Analysis

Baby Tinslee gets new support from a host of disability rights groups

Tinslee Lewis

Disability rights groups have joined with baby Tinslee Lewis in a battle against Texas’s controversial 10-day rule. Last year, staff at Cook Children’s Medical Center enacted the 10-day rule for Tinslee against her parents’ wishes, which would allow the hospital to remove her life-sustaining treatment. If the hospital’s request had been granted, Lewis’s family would have had just 10 days to find a new hospital to treat her before life support was removed.

Trinity Lewis, Tinslee’s mother, has been fighting for her daughter’s life for nearly a year. Though Tinslee is not brain-dead, hospital staff seemingly feel that Tinslee’s life is no longer valuable. Tinslee was born premature and was diagnosed with a rare heart defect called Ebstein’s anomaly, which causes her heart to press against her lungs. She has had to undergo multiple heart surgeries since July of 2019, and needs a ventilator to breathe. In a previous legal brief, the hospital argued that her quality of life is so poor, that she should be allowed to die.

“She cannot move. She cannot cuddle.
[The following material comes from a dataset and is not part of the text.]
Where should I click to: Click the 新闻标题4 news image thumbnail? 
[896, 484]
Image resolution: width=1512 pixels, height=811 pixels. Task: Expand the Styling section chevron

She is rarely, if ever, held,” the brief said. “The physician who has been treating her since birth has never seen her smile.” The brief also claims the treatment Tinslee receives is painful for her, will not improve her condition, and is therefore not fair for the staff. Yet despite insistence that Tinslee cannot move, videos from her mother prove otherwise.

 

Dr. Glenn E. Green stepped forward this summer to dispute these claims as well, saying he could successfully treat her if given the opportunity. Green, a professor of otolaryngology at the University of Michigan, along with Dr. Patrick Roughneen, a physician practicing in Galveston, Texas, believe that a simple tracheostomy would address many of Tinslee’s problems, and that there was no evidence of pulmonary hypertension. “Tracheotomies are routinely performed for patients after 14-days on a ventilator. Baby T.L. has been on a ventilator for over 10 months,” Roughneen said. “It is not within the standard realm of care to leave a patient on a ventilator this long and refuse a tracheostomy. The benefits of a tracheostomy versus a ventilator are decreased work of breathing, reduction in airway dead space, avoidance of tracheo-innominate fistula [a lethal complication of an indwelling tracheostomy tube] and management of pulmonary secretions. Hence there are very specific patient benefits to performing this procedure.”

The Second Court of Appeals ruled in favor of the Lewis family in July, not only mandating that Tinslee be kept on life support, but giving Lewis the opportunity to challenge the state’s 10-day rule. Currently, the hospital has an injunction preventing them from withdrawing life support until after the trial is held before the Texas Supreme Court, where the 10-day rule would either be upheld, or ruled as unconstitutional.

WATCH: Baby Tinslee in Texas opens eyes, moves arms despite hospital’s claims to contrary

Multiple disability groups have now come forward with a friend of the court brief. Groups signing the brief include several Catholic bishops in Texas, Protect TX Fragile Kids, ADAPT, ADAPT of Texas, Not Dead Yet, the Healthcare Advocacy and Leadership Organization (HALO), the Terri Schiavo Life and Hope Network, the Autistic Self Advocacy Network, and more. “The amici believe the Ten Day Rule is unconstitutional, and that it is unlawful to unilaterally remove baby T.L.’s life-sustaining medical treatment over Mother’s objection. Although she is a somewhat fragile child, T.L. is cognizant, interacts with her family and some caretakers, and enjoys life,” the brief reads. “T.L.’s life has inestimable value despite her medical challenges, and the joy and love T.L. shares with her family are worth protecting.”

The brief likewise points out that, under the 10-day rule, “There is no standard of proof, no meaningful right for the patient to be heard, no right to call witnesses, no record, and no neutral arbiter to decide the patient’s fate.”

Tinslee’s doctor at Cook Children’s Medical Center said last year that she wasn’t likely to live another six months. Yet Tinslee is still alive, and is nearing her second birthday. Tinslee is not brain-dead or dying, she is disabled. People with disabilities are routinely judged to have low quality of life, as the disability rights groups argued in the brief, which then leads to a withdrawal of their medical protections. Yet all people’s lives have worth and value, and no one should be at risk of death due to the ableism of those in power.